And this is one of those movies that I definitely felt. Not enjoyed or loved, but felt, like its ever-present beautiful melancholic melody. I probably would not have heard of this film (at least not this soon) had it not been for this community, and while it definitely didn't introduce me to art house film, it is one of the first films of its kind which I found not artsy just for the sake of being artsy - it is how it is for a reason, and because it serves a purpose.

I'd even go so far as to say that it is, thus far, perhaps the first art film which I found not trying to draw attention to itself, its creator, or its cinematic techniques. The film is two and half hours long and consists of only thirty-nine masterful long takes, which to some may sound tedious or even pretentious at first (yes, I used that word), but I found it to be quite the opposite of that, which is probably why I was able to appreciate the film as much as I did.

Werckmeister Harmonies is enigmatic, mysterious, and one hell of an experience. The film looks minimal and feels natural despite the ambiguity surrounding it, and its black and white photography combined with the film's mood and use of location help to give the work a sense of timelessness: it doesn't matter where, why, or when the film is taking place, it is a work which is universal in its themes, and which could be seen as a metaphor for life itself.

Despite the fact that I said it is an enigma which should not necessarily be solved, you can't help but wonder just what it is trying to say. Is it an allegorical work with political undertones, or simply about a daydreamer who is forced to face the harsh realities of the world? Or is it about something else entirely? You decide.

Twin Peaks: Fire Walk with Me (1992)
Directed by David Lynch

"It was a dream! We live inside a dream!"

● **Written exercise 1**: In the rows, take the part that opens with the line containing "What do you see at coordinates (273, 52)" and closes with the line containing "coordinates (612, 1186).", and write it out again with "Identify the location of" changed to "Find the position of" wherever it occurs, leaving everything else untouched.

Rows on where targets appear:
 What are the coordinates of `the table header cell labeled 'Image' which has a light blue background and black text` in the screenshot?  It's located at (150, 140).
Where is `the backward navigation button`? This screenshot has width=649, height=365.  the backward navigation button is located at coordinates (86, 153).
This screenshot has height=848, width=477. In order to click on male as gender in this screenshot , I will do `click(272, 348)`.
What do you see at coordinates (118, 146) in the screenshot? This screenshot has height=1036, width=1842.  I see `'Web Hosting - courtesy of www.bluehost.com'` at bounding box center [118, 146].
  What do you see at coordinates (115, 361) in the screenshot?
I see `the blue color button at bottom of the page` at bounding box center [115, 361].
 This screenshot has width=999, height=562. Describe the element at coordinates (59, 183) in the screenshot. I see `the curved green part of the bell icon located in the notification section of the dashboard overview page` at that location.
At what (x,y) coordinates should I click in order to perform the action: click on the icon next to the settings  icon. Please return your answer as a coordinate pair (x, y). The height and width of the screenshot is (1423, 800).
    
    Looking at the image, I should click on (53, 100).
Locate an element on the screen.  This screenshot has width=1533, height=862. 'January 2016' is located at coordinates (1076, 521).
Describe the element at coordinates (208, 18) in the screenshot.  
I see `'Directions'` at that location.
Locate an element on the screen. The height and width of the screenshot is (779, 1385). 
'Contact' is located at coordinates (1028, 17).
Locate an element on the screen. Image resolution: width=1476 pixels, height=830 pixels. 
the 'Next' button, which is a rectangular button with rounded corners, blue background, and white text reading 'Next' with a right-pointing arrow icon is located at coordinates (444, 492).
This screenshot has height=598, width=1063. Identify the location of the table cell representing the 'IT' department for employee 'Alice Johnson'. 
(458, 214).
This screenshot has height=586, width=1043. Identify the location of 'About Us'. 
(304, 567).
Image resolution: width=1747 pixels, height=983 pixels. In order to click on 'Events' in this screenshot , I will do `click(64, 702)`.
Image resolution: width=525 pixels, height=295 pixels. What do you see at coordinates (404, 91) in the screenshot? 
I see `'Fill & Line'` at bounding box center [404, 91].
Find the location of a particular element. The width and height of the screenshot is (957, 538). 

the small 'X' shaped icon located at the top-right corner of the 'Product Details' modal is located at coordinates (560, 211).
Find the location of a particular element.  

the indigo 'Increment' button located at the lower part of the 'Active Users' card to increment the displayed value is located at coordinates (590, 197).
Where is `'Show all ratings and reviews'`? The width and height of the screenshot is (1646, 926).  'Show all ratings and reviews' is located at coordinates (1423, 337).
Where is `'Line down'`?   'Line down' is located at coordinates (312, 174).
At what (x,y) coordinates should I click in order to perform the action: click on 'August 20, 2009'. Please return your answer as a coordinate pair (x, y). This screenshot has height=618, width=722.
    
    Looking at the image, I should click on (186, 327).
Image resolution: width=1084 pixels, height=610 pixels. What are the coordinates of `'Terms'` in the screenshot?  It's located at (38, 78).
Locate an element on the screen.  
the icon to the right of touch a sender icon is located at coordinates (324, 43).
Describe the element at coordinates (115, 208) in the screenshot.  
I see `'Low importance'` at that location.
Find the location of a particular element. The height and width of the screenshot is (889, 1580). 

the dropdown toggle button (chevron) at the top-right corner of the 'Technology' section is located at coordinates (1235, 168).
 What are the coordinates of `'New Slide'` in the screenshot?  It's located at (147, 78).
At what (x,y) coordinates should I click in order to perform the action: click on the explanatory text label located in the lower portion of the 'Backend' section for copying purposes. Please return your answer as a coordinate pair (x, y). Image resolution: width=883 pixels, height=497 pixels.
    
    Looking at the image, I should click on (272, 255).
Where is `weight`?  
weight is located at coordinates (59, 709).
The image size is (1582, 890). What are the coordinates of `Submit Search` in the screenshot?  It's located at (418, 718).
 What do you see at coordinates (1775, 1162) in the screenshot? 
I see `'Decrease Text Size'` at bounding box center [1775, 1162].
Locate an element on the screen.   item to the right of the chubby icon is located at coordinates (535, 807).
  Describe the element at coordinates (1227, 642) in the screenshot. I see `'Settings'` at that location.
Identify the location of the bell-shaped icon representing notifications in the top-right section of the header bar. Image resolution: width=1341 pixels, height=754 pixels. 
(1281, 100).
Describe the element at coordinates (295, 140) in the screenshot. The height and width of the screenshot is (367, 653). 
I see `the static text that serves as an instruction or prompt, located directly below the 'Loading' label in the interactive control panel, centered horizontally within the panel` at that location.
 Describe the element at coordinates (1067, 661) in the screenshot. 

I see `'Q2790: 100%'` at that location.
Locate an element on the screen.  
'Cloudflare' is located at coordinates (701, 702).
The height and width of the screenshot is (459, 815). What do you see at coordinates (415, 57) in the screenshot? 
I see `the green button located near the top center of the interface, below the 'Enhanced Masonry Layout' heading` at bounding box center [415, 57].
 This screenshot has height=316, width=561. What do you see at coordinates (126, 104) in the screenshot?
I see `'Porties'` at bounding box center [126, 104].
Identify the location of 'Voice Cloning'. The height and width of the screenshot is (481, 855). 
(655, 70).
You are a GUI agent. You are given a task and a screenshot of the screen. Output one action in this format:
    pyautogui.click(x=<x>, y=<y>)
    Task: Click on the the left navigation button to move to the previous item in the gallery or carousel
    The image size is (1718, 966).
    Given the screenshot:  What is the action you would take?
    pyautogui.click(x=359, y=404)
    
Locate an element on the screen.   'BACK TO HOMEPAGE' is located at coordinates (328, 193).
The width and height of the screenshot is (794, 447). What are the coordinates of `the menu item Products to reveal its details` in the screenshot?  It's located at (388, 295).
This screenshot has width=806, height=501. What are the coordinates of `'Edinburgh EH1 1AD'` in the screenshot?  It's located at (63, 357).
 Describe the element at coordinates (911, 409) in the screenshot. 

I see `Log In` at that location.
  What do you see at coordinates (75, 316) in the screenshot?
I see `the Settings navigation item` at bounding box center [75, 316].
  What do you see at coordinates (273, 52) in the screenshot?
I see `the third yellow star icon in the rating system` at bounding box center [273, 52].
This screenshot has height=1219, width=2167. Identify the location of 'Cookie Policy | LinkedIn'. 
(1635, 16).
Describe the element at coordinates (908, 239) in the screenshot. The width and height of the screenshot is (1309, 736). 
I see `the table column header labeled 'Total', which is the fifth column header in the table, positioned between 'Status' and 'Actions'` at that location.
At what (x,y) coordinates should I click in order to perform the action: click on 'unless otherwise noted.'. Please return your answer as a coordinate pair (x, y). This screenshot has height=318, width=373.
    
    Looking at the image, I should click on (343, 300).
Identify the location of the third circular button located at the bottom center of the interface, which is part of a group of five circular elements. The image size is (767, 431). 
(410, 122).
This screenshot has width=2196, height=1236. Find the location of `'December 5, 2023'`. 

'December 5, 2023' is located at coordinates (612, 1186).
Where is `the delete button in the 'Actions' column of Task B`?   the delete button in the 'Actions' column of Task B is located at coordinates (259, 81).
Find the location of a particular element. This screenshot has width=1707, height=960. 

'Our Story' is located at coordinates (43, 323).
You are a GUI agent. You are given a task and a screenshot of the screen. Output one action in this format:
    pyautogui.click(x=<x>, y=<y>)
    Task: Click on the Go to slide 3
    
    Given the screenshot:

● **Written exercise 2**: Translate this sentence from the film review into Spanish: "Werckmeister Harmonies is enigmatic, mysterious, and one hell of an experience."

● **Complete output 1**:
  What do you see at coordinates (273, 52) in the screenshot?
I see `the third yellow star icon in the rating system` at bounding box center [273, 52].
This screenshot has height=1219, width=2167. Find the position of 'Cookie Policy | LinkedIn'. 
(1635, 16).
Describe the element at coordinates (908, 239) in the screenshot. The width and height of the screenshot is (1309, 736). 
I see `the table column header labeled 'Total', which is the fifth column header in the table, positioned between 'Status' and 'Actions'` at that location.
At what (x,y) coordinates should I click in order to perform the action: click on 'unless otherwise noted.'. Please return your answer as a coordinate pair (x, y). This screenshot has height=318, width=373.
    
    Looking at the image, I should click on (343, 300).
Find the position of the third circular button located at the bottom center of the interface, which is part of a group of five circular elements. The image size is (767, 431). 
(410, 122).
This screenshot has width=2196, height=1236. Find the location of `'December 5, 2023'`. 

'December 5, 2023' is located at coordinates (612, 1186).

● **Complete output 2**: Werckmeister Harmonies es enigmática, misteriosa y una experiencia tremenda.